The Emperor of late years always lies down and rests for an hour or two in the afternoon, but no efforts have ever been successful in making Her Majesty do the same. Up early in the mornings to ride with her husband, walking with him before breakfast, standing more or less all day, and often up to a very late hour of the evening especially in the season, it is surprising how the Empress has been able always to fulfil without fail her varied duties, often at the expense of much bodily weariness and effort.
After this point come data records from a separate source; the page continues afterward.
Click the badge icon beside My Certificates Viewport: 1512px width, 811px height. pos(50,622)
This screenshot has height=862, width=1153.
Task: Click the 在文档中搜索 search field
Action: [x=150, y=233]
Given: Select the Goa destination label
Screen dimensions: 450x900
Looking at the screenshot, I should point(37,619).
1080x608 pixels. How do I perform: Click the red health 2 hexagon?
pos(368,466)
Once at Königsberg, where the Imperial couple had come for some special festivities, after a day and a night’s travelling in the train, she found herself so utterly overcome with fatigue that at three o’clock in the afternoon she felt that unless she obtained some rest before night she must inevitably break down, for a large dinner was to take place in the evening with a reception to follow. But all round the old Königsberg Schloss was gathered an enthusiastic crowd cheering and calling for the Empress, who at last went out on to the balcony, and, holding up her hand for silence, addressed them to the following effect:

“Good people,—I thank you for your kind reception, but for the next two hours it is necessary for me to have some rest, so I ask you to go away and leave me in peace until five, when you may come again.” She then retired, and the people melted away, and for a space there was silence.
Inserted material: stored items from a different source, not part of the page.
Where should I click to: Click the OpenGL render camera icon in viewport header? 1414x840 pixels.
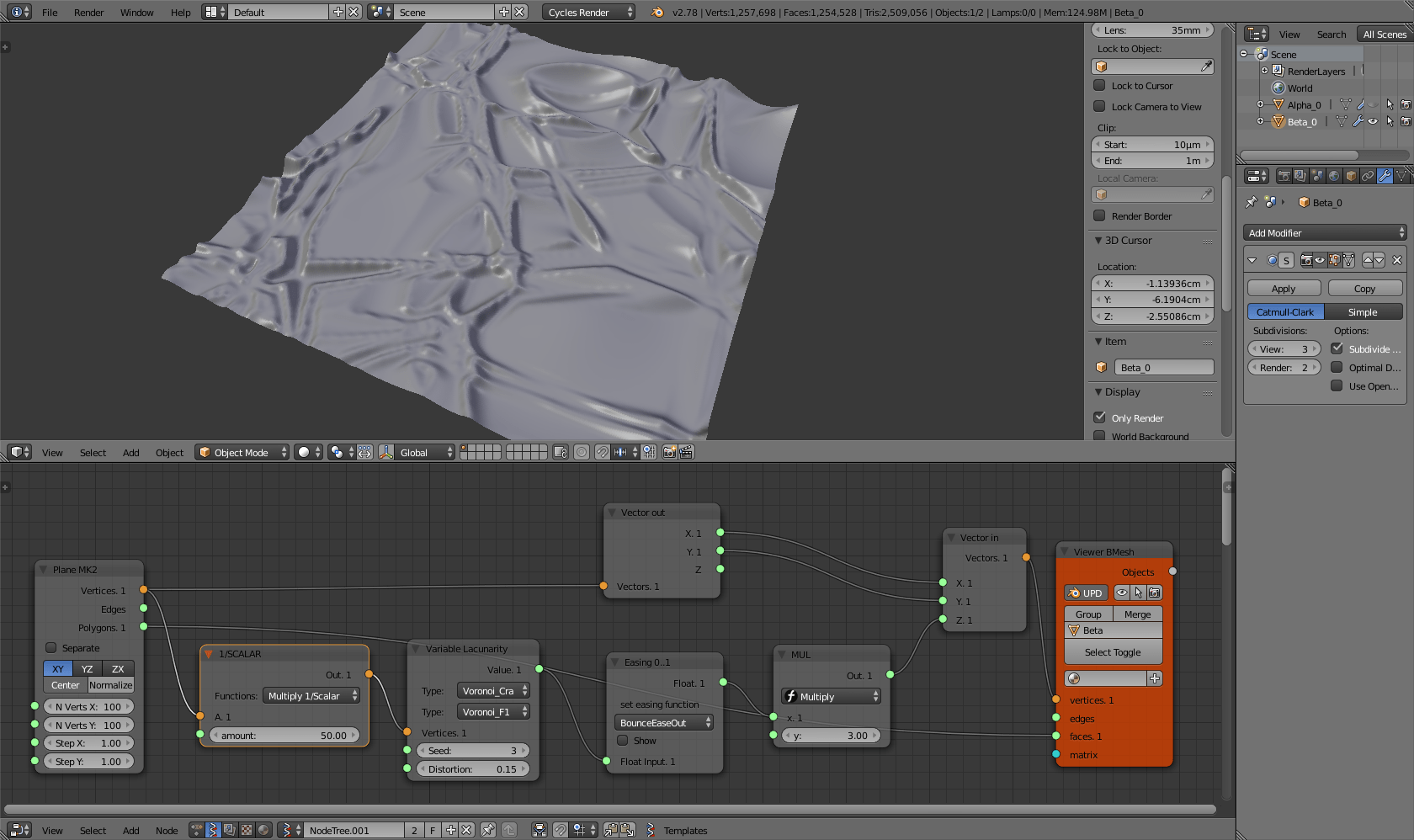[669, 452]
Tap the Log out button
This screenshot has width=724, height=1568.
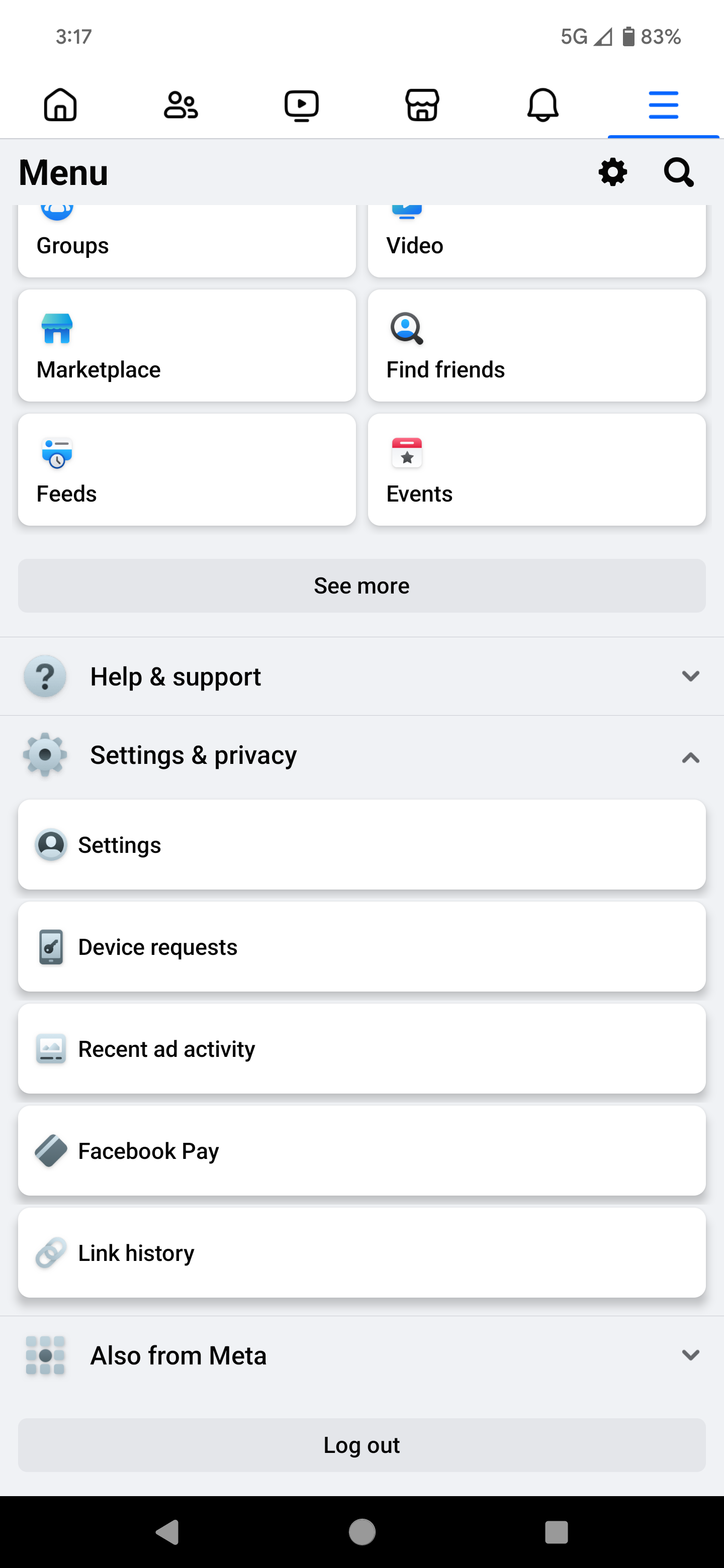(x=361, y=1444)
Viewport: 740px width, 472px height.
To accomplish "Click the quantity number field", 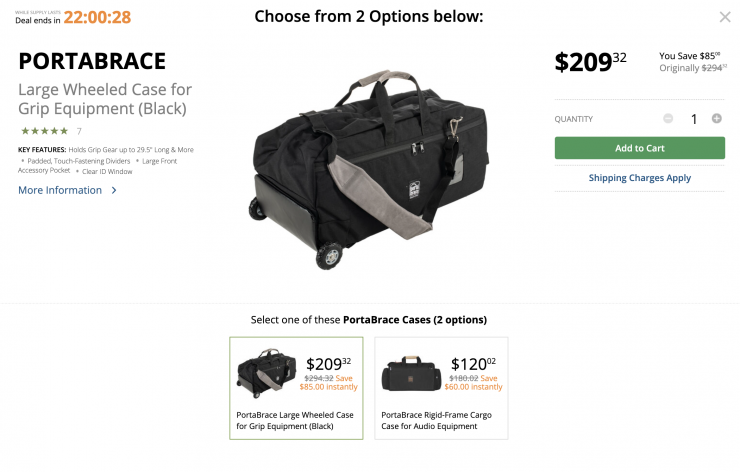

When Her Majesty cruises in her yacht, the Iduna, off the coast of Schleswig-Holstein, and lies up in port for the night, every patriotic soul within a radius of thirty miles is smitten with the selfsame idea—to come and serenade Her Majesty till the small hours with the selfsame song, “Schleswig-Holstein sea-engirdled.”
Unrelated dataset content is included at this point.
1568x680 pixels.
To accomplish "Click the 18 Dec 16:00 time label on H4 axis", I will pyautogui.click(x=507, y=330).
“Mamma and I are perfectly sick of that song,” said the Princess. “People came and rowed round the Iduna and yelled it into the port-holes while we were dressing and while we dined, and when we came on deck there it was again, and when one lot had finished another lot came and began all over again. It was truly awful.”

In Germany everybody yearns to sing before Royalty. In Wilhelmshöhe one enterprising lady who, as one of the princes remarked, “thought more of her voice than it deserved,” hid herself behind a bush in the public part of the park, and when Her Majesty came walking unsuspectingly in that direction to enjoy the cool evening hour in company with her children, the lady burst into impassioned song and shook out of herself torrents of trills and elaborate shakes into the darkness.

The evenings at Neues Palais in the winter-time were usually very quiet. After supper the Empress and her ladies with their needlework would sit round the big table of one of the salons, while the Emperor looked at the English papers spread about, or, as often happened, read extracts from them aloud. He usually wore glasses when reading, and was very fond of Punch, especially of the political cartoons, in which he so frequently figured under the guise of a sea-serpent, an organ-grinder, or his imperial self, with exaggerated moustaches and portentous frown. I always tried to hide Punch when it was my turn downstairs. His Majesty liked to thrust these embarrassing pictures under my nose.

“What d’you think of that?” he would say. “Nice, isn’t it? Good likeness, eh?” It was often difficult to find a suitable answer on the spur of the moment.